# Kutipan Teks
<<<<
Bila melihat sejarah,
ternyata Islamlah sebagai agama yang menjadikan cikal bakal ilmu pengetahuan
modern. Pernyataan tersebut dapat dibenarkan karena Islam mempunyai kitab suci,
yang di dalamnya termuat fenomena-fenomena kemanusiaan dan kealaman yang
terjadi di alam raya.[1]
Maurice Bucaille
dalam bukunya Bibel, Qur’an dan Sains Modern menyatakan : Alquran
diwahyukan dengan menyakikan kepada orang yang mempelajarinya secara obyektif
dengan mengambil petunjuk dari sains modern, suatu sifat yang khusus, yakni
persesuaian yang sempurna dengan hasil sains modern. Lebih dari itu, sudah kita
buktikan bahwa Alquran mengandung pernyataan ilmiah yang sangat modern dan
tidak masuk akal jika dikatakan bahwa orang yang hidup pada waktu Alquran
diwahyukan itu sebagai pencetus-pencetusnya. Dengan demikian, maka ilmu
pengetahuan modern memungkinkan kita untuk memahami ayat-ayat tertentu dalam
Alquran, yang sampai sekarang tidak atau belum dapat ditafsirkan.[2]
Dengan demikian,
utang ilmu pengetahuan modern kepada ilmu pengetahuan Islam (Alquran) tidak
hanya terdiri atas penemuan-penemuan teori-teori revolusioner yang mengejutkan,
tetapi juga berutang dalam mem-pekenalkan metode-metode dan semangat
memperolehnya.[3]
Pada tahap berikutnya, khazanah keilmuan dalam Islam mengalami kemunduran yang
drastis. Kemunduran itu terjadi karena umat Islam terlalu bangga atas
produk-produk pendahulunya. Mereke cenderung mempertahankan dan melegitimasi
ilmu yang pernah diterimanya, sehingga daya ijtihad menyusut dan stagnasu
pemikiran menjamur, ta’assub fī al-mażhab berkepanjangan. Tidak hanya
itu saja, tekanan ekstrem lebih parah lagi setelah kekalahan umat Islam dalam
perang salib, yang menghilangkan semangat keilmuan dan terbakarnya
perpustakan-perpustakaan Islam. Maka, saat itulah bangsa Barat mengambil alih
khazanah keilmuan tersebut hingga mampu mendominasi seluruh aspek ilmu
pengetahuan.[4]
Produk-produk
pemikiran bangsa Barat tidak selamanya islami. Di sana kita temukan dikotomi
keilmuan, ketidaksamaan prinsip dasar dalam berfikir ilmiah antara pemikirannya
dengan prinsip qur’āni. Landasan sarjana Barat di dalam usaha mengembangkan
sains tidak terlepas dari nilai yang mereka anut, yaitu terpisahnya masalah
dunia dan masalah agama, sebagai reaksi yang berlebih-lebihan terhadap tindakan
beberapa oknum agamawan di zaman kegelapan, yang telah menghambat kebebasan
berfikir dan perkembangan ilmu pengetahuan.
>>>>
Lanjutkan tulisan tentang Islam dan ilmu pengetahuan modern di atas, dimulai tepat setelah kalimat terakhirnya.

# Data yang Diberikan
<<<<
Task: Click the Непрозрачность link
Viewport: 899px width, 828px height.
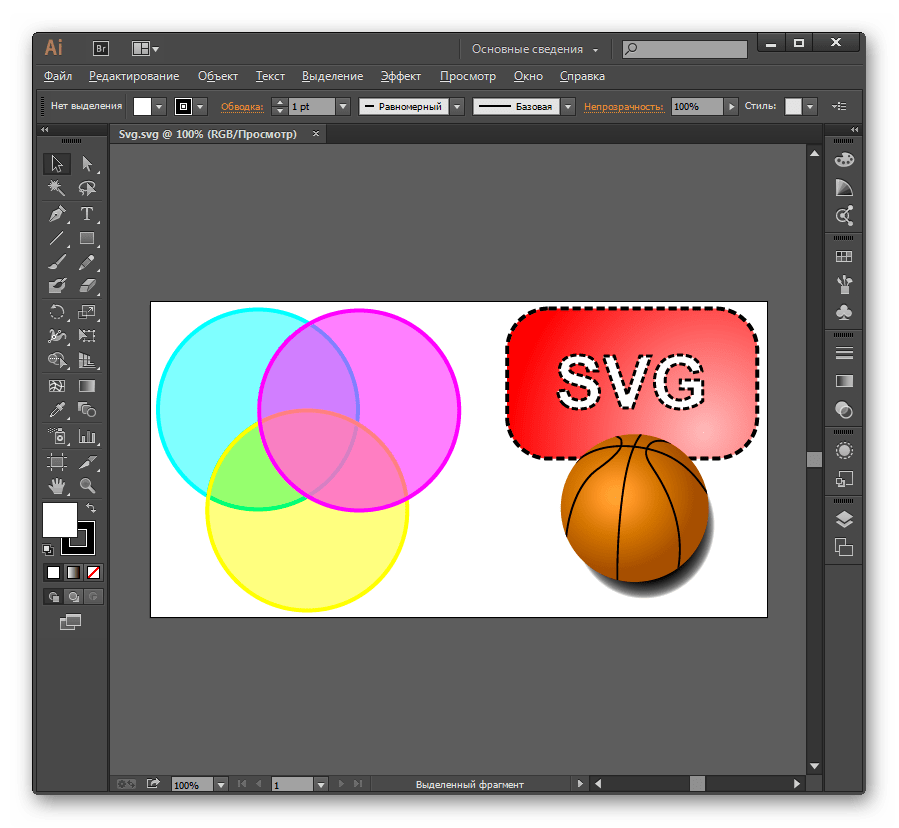Action: [624, 106]
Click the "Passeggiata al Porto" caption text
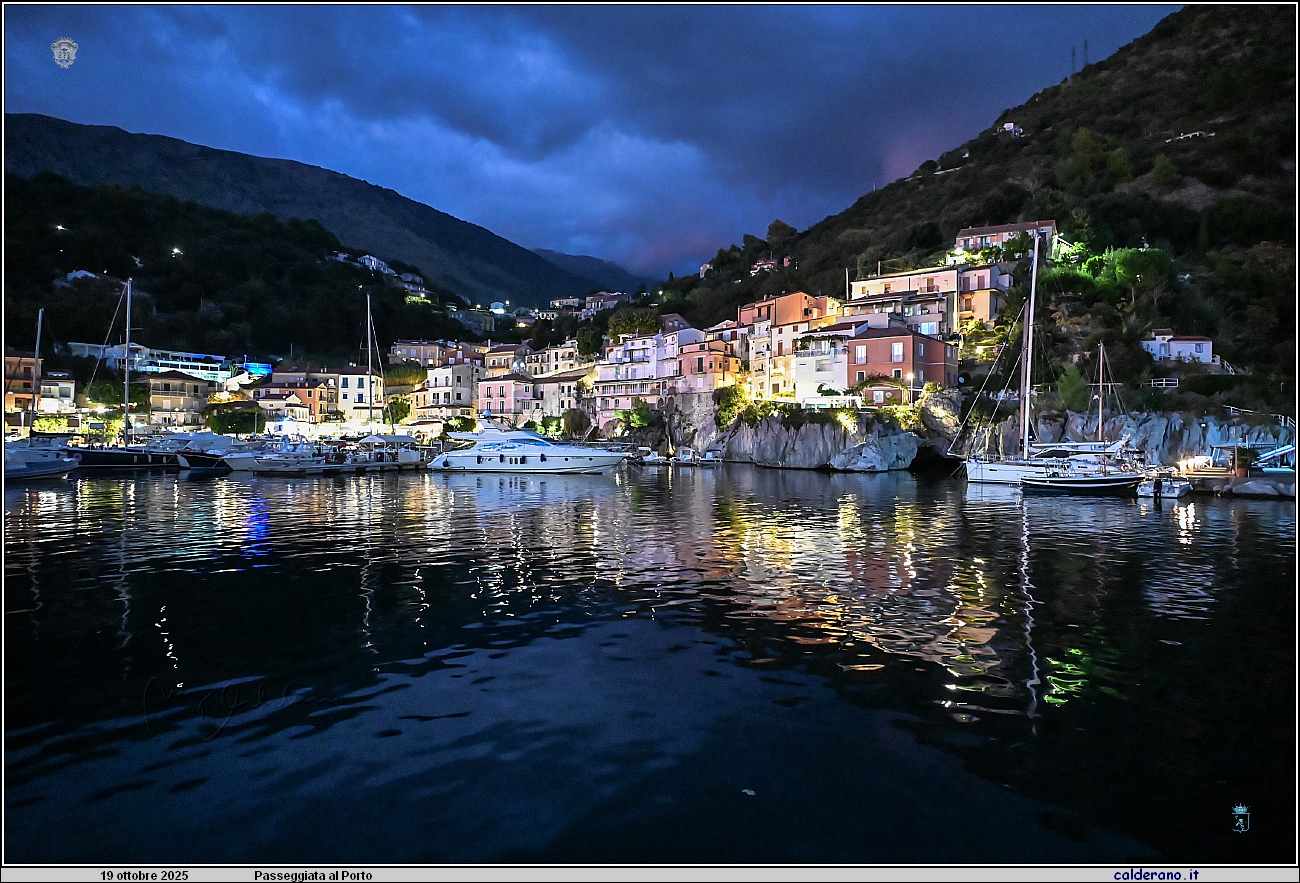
>>>>
# Jawaban Tugas
Tapi walaupun
demikian, diakui oleh dunia kesarjanaan modern bahwa sekiranya tidak pernah ada
Islam dan kaum Muslimin, tentulah ilmu pengetahuan benar-benar sudah lama mati
oleh “Cyril dan Justinian”,[5]
tanpa ada kemungkinan bangkit lagi, dan Eropa tentunya akan tetap berada dalam
kegelapan (the dark age) yang penuh mitologi dan kepercayaan palsu.
Zaman modern tidak akan pernah ada, maka syukurlah Islam penah tampil, kemudian
berhasil mewariskan ilmu pengetahuan kepada umat manusia melalui Eropa.[6]
Termasuk dampak dari
dominasi peradaban Barat, yang terlanjur memodernisasi kemajuan modern,
menyebabkan format pendidikannya pun menjadi kiblat bagi negara-negara
berkembang yang notabene adalah mayoritas kaum Muslimin (termasuk Indonesia).
Realitas pendidikan sepeti ini tentu akan mengarah pada westernisasi yang
mengacu pada pendidikan sekuler, yaitu pendidikan yang memisahkan antara
pendidikan agama dengan pendidikan umum.
Menyikapi realitas
pendidikan tersebut, sebahagian para ahli pen-didikan kita selama ini cenderung
mengambil sikap seakan-akan segala masalah pendidikan, baik makro maupun mikro
yang ada di lingkungan masyarakat kita ini dapat diterangkan dengan teori-teori
atau filsafat pendidikan Barat. Sedang filsafat Barat pada umumnya bersifat
sekuler, sedang masyarakat kita lebih bersifat religius.
Akibat dari
kekeliruan memahami dan menyikapi filsafat pendidikan Barat ini, menyebabkan
adanya dualisme ilmu di dunia Islam, yang selanjutnya menyebabkan terjadinya
dualisme pendidikan bagi umat Islam, terutama di Indonesia.
Baca juga:
[1]Lihat QS. al-An’ām
(6): 38.
[2]Maurice Bucaille, La
Bible Le Qoran Et La Science, diterjemahkan oleh H.M. Rsyidi dengan judul Bibel,
Qur’an dan Sains Modern (Jakarta: Bulan Bintang, 1979), h. 373
[3]Poeradisastra, Sumbangan
Islam Kepada Ilmu dan Peradaban Modern (Jakarta: P3M, 1986), h. 19
[4]Muhaiman, dkk., Pemikiran
Pendidikan Islam (Bandung: Trigenda, 1993), h.
[5]Nurchalish Madjid, Islam
Doktrin dan Peradaban (Cet. I; Jakarta: Yayasan Wakaf Paramadina, 2000), h.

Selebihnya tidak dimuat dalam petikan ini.